Diversionary Theory and Voting

by Professor Martini

Somewhere in your IR classes, you have certainly heard of Diversionary Theory.  This theory is plays an important part in thinking about the relationships between leaders and the public.  Essentially, the idea is that if the domestic situation is not looking too good, then the leader may try to “divert” public attention away from this bad domestic situation and focus citizens on some sort of perceived foreign threat.  When focusing on a foreign threat, the people may then be more likely to “rally around the leader” and this should lead to better evaluations of the leader.  This is especially important for leaders getting close to an election (i.e., October Surprise), but it isn’t constrained to only being around elections (many have argued that this is what Putin has done in Russia for quite some time).

This theory makes a lot of sense.  If a leader wants to stay in office (and we assume that leaders do) and the domestic situation looks grim, then we should expect leaders to try to focus public attention to foreign issues (where leaders tend to be evaluated more positively).  The problem is that we have very mixed empirical support for this notion.  While the theory makes sense, and there is some empirical evidence to justify it, there is also evidence disproving that diversionary theory is done by leaders or that it even works.

Given this need for further clarification, Sam Schutt and I decided to explore this theory at a micro-level (individual level of analysis).   Our basic theory is that if diversionary theory holds at the individual level, then we should see a relationship between individuals focusing on a foreign policy event and the lack of correctness of their vote choice.  To put it another way, if diversionary theory works, individuals should be less likely to vote for the “correct” candidate if they are focusing on foreign policy events compared to other events.  Again, diversionary theory is not constrained to only electoral periods but our research focus is on this context.

Before I go any further, let me explain what I mean by a “correct” vote.  Here we draw from some fascinating work by Richard Lau and David Redlawsk (1997, 2006) who ran experiments in the 1990s and 2000s on voting behavior.  Individuals are never going to have full information when making a vote choice, but Lau and Redlawsk were interested in understanding how well individuals selected the correct candidate for them with the limited information voters possess (this is in comparison to if voters had full information about the candidates).  If voters selected the candidate that they would have with full information, then the idea is that they voted correctly.  Through Lau and Redlawsk’s research they were able to identify what factors went into the calculation for voting correctly and how well people typically did.  Correct voting ranged between 70 and 80% (not bad with the limited information we typically use) and some of the factors used in calculating correct voting were things like issue stances of candidates vs the respondent, group endorsements and candidate specific factors.

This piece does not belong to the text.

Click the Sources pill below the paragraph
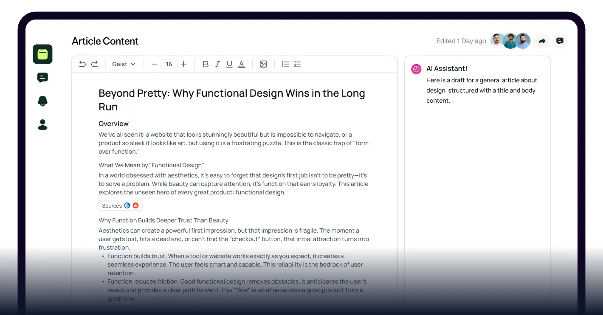The image size is (603, 315). coord(120,205)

To test our theory, we used survey data from the 2004 American National Election Study.  We use the 2004 ANES because of the focus on foreign policy in the 2004 election and the different foreign policy focuses of the candidates (Bush with terrorism and Kerry with Iraq).  We use the correct voting measure from Lau and Redlawsk to make our dependent variable – did the individual vote correctly.  We then look at what individual’s labeled as the most important issue facing the country.  We are interested in a foreign policy issue and specifically a focus on terrorism since that is what Bush pushed heavily on.  Fortunately, about 40% of the individuals in the ANES survey stated that terrorism was the most important issue.  This variable is our primary independent variable.

Sam and I ran a number of bivariate and multivariate models to test this relationship.  We don’t have space to share them all here but let me quickly summarize our findings.  First of all, we see that in general, people who believed terrorism was the most important issue in the 2004 election were significantly less likely to vote correctly.  This lends additional support to the notion that focusing on foreign events can negatively impact voter calculations.  Secondly, and most importantly, we see that this impact on voting correctly really is conditional on who the ideal candidate was for each respondent.  In our second model we broke out only those who should have voted for Kerry and only those who should have voted for Bush and saw pretty sizable differences between the groups.  For those individuals who should have voted for Kerry, they voted correctly 71% of the time if any issue other than terrorism was the most important issue.  This drops to 46% if terrorism is the most important issue – a substantial decrease in correct voting.  In contrast, for those who should have voted for Bush, the probability of correct voting actually goes up about 5 points if terrorism becomes the most important issue.

So in the end, what is this telling us?  Most importantly, I think this research gives additional support to the idea that diversionary theory can work.  People’s ability to vote correctly really did seem to be impacted by a focus on a foreign policy issue.  Many who should have voted for Kerry did not do so if their focus was on a foreign policy issue owned by Bush.  This supports a lot of research out there but also gives us a more refined understanding of how this works because we are able to provide an individual level exploration of diversionary theory.